Activation of 5-HT 1C/2 receptors depresses polysynaptic reflexes and excitatory amino acid-induced motoneuron responses in frog spinal cord

Abstract

Sucrose gap recordings from the ventral roots of isolated, hemisected frog spinal cords were used to evaluate the effects of high concentrations of serotonin (5-HT) and α-methyl-5-HT (α-Me-5-HT) on the changes in motoneuron potential produced by dorsal root stimulation and by excitatory amino acids and agonists. Bath application of 5-HT in concentrations of 10 μM or greater produced a concentration-dependent motoneuron depolarization. Polysynaptic ventral root potentials evoked by dorsal root stimuli were reduced in both amplitude and area by 5-HT or α-Me-5-HT (both 100 μM). This may result from a reduction of the postsynaptic sensitivity of motoneurons to excitatory amino acid transmitters because 5-HT significantly depressed motoneuron depolarizations produced by addition of l-glutamate and l-aspartate to the superfusate.
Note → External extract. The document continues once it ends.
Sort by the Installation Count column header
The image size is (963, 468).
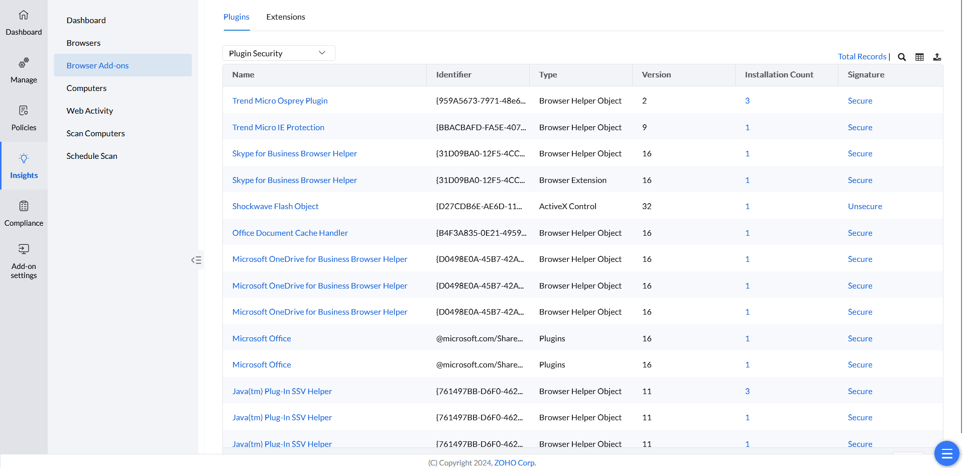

Similarly, 5-HT reduced depolarizations produced by the excitatory amino acid agonists N-methyl- d-aspartate (NMDA), quisqualate, α-amino-3-hydroxy-5-methyl-4-isoxazoleproprionic acid (AMPA), and kainate. α-Me-5-HT reduced NMDA depolarizations. Tetrodotoxin (TTX) did not affect the ability of 5-HT to attenuate NMDA or kainate depolarizations, but did eliminate the 5-HT-induced attenuation of quisqualate and AMPA depolarizations. The glycine receptor site associated with the NMDA receptor did not appear to be affected by 5-HT because saturation of the site by excess glycine did not alter the 5-HT-induced depression of NMDA responses. The 5-HT 1C/2 antagonist ketanserin and the 5-HT 1A/2 antagonist spiperone significantly attenuated the 5-HT-induced depression of NMDA NMDA-depolarizations. The relatively selective 5-HT 1A antagonist spiroxatrine and the selective 5-HT 3 blocker MDL 72222 were without effect against the depressive effects of 5-HT. These observations support the notion that 5-HT putatively released from descending bulbospinal fibers can alter frog motoneuronal output. The data indicate that 5-HT 1C/2 receptors affect the afferent input to motoneurons and do so by attenuation of NMDA receptor-mediated synaptic processes.